The
diterpene ferruginol has shown a strong protective effect in animal
gastric ulcer models. In the present work, we report the gastroprotective effect and cytotoxicity of 16 new semisynthetic
ester derivatives of
ferruginol. The gastroprotective effect of these compounds was assessed with the HCl/EtOH-induced gastric lesions model in mice and the cytotoxicity was measured using MRC-5 fibroblasts, gastric
adenocarcinoma (AGS) and liver
hepatoma Hep G2 cells. The compounds were tested for a gastroprotective effect at a single oral dose of 20 mg/kg. The best gastroprotective effect was elicited by ferruginyl
nicotinate ( 13), reducing the lesion index by 71 %, while the derivatives ferruginyl
chloroacetate ( 2), ferruginyl
palmitate ( 6), ferruginyl
oleate ( 7), ferruginyl
3,5-dinitrobenzoate ( 11), ferruginyl 3-methylbenzofuran-2-carbonyl
ester ( 12), ferruginyl
indoleacetate ( 14), ferruginyl indolebutyrate ( 15) and ferruginyl pthalate ( 16) reduced the lesions by 49 - 66 %. The most promising compounds were 11, 13 and 14, presenting a gastroprotective effect higher or similar to that of
ferruginol but with a high selectivity towards the
tumor AGS cells.
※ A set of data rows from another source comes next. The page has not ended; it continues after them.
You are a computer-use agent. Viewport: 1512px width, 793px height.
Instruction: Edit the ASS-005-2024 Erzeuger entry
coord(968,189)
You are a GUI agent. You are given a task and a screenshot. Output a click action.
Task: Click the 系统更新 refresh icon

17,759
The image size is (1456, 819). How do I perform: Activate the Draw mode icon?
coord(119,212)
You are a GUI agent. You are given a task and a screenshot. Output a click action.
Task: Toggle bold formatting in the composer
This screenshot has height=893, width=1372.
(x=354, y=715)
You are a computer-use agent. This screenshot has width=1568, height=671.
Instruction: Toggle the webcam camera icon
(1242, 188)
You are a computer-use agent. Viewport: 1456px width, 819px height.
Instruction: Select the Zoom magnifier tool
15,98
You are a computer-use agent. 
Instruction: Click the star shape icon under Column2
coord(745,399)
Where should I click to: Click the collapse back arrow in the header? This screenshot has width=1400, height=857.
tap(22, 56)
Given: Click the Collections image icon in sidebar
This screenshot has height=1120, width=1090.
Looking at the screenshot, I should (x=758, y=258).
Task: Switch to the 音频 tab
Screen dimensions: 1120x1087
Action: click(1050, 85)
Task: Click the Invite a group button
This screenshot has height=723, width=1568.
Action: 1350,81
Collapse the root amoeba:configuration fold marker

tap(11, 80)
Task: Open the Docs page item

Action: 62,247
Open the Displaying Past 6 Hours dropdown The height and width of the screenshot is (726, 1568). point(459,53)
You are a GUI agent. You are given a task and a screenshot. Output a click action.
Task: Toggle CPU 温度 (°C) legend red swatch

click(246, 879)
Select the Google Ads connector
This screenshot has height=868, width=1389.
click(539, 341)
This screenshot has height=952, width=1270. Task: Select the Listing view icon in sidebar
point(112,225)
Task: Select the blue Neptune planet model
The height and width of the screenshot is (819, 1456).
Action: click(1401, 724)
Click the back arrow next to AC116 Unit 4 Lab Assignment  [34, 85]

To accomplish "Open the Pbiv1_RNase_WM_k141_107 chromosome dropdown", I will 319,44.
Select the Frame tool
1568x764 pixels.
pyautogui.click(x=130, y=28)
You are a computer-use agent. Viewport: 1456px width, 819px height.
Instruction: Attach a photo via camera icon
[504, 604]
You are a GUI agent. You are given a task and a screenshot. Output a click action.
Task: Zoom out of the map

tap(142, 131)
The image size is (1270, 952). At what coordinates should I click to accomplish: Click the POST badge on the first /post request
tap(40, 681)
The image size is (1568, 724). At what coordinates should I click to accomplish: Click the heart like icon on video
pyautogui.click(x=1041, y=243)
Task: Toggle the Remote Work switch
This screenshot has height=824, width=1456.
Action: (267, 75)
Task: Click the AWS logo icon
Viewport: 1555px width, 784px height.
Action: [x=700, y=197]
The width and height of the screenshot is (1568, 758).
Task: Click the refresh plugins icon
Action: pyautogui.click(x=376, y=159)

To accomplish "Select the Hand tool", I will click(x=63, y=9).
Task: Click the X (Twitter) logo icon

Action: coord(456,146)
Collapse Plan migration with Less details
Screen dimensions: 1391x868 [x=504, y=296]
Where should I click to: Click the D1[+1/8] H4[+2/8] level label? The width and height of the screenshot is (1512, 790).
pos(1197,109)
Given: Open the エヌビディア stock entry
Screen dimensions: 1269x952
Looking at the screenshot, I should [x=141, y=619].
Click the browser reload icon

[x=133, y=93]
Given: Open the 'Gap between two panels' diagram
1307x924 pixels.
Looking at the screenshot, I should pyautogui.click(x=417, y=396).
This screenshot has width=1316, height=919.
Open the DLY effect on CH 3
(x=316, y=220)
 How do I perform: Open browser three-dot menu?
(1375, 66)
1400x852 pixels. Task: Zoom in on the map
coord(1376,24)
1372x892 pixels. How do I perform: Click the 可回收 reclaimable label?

Among the three products, the most selective towards AGS cells was 14, followed by 13, and 11 (IC (50) values of 12, 22 and 29 microM, respectively). The isobutyrate 4, inactive as a gastroprotective agent, showed selective cytotoxicity against AGS and Hep G2 cells (IC (50) values of 60 and 39.2 microM, respectively). The cytotoxicity of the above cited compounds towards fibroblasts was >1000 microM. Considering the aliphatic
esters of
ferruginol, the best gastroprotective activity was found in the C (16) and C (18) derivatives but tended to decrease with increasing aliphatic chain unsaturation. For short-chain
esters, the gastroprotective effect could be observed when the chain contained a
chlorine atom. For aromatic
esters, the presence of nitro groups or a
nitrogen atom in the aromatic ring enhanced the gastroprotective activity. The compounds with the best gastroprotective effect and the highest selectivity against
tumor cells bear an amino group (
indoleacetate and
nicotinate) or nitro group (3,5-dinitrobenzoate).